Your task
Across all the entries below, count each line that holds "will" and report the figure only.

Data shown
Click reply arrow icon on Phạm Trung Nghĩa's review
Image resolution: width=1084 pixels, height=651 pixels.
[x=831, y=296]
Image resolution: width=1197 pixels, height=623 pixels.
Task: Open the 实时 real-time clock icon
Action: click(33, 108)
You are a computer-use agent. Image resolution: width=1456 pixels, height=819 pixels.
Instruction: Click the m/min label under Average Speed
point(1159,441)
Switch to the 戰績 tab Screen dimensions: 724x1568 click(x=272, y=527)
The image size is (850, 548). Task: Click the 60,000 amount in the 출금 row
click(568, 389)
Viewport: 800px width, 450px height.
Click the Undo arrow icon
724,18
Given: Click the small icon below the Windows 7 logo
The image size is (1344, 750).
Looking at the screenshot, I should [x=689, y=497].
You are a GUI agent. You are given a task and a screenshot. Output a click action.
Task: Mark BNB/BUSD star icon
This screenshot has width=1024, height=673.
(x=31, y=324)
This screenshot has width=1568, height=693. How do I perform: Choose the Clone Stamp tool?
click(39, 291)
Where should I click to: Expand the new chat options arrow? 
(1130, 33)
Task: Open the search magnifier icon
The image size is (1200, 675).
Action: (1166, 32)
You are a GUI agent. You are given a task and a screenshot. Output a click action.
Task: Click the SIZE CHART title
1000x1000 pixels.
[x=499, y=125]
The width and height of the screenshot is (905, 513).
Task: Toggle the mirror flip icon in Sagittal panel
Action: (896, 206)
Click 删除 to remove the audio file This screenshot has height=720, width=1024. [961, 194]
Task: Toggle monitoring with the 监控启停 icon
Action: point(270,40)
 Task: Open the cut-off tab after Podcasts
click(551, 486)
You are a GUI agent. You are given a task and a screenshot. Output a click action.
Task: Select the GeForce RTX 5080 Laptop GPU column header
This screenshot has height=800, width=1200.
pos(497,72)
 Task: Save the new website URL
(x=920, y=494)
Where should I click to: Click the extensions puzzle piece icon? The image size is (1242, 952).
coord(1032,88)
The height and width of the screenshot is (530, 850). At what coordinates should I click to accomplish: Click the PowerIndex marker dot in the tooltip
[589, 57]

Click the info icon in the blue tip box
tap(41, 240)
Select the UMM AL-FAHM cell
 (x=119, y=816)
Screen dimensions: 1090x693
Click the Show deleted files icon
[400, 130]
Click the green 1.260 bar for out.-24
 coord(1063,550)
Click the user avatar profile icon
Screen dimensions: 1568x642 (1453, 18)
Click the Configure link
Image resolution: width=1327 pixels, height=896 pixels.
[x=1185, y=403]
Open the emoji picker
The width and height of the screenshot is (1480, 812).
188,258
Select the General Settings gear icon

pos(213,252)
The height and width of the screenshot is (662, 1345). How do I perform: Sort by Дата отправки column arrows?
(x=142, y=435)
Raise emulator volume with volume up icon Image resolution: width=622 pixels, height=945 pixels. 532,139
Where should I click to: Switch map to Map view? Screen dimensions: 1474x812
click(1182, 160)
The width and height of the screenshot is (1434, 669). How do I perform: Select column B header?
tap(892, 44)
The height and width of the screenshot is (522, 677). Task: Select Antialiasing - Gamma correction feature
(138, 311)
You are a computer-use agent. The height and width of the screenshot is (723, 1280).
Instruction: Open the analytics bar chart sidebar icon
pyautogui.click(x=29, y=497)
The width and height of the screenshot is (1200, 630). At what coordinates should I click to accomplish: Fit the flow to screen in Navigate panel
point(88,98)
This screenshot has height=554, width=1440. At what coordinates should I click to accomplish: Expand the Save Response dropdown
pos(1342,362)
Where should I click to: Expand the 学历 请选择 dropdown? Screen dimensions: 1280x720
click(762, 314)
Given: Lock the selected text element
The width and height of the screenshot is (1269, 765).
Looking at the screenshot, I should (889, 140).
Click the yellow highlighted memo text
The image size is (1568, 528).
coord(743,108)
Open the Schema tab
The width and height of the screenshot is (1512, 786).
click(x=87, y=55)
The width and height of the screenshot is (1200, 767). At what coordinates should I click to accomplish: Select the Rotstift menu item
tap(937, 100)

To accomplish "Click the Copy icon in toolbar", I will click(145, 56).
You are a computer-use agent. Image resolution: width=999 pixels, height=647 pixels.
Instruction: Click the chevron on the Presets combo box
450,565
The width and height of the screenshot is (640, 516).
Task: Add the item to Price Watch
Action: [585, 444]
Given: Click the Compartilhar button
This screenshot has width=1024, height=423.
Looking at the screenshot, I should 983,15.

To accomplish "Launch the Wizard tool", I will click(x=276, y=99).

Worked solution
2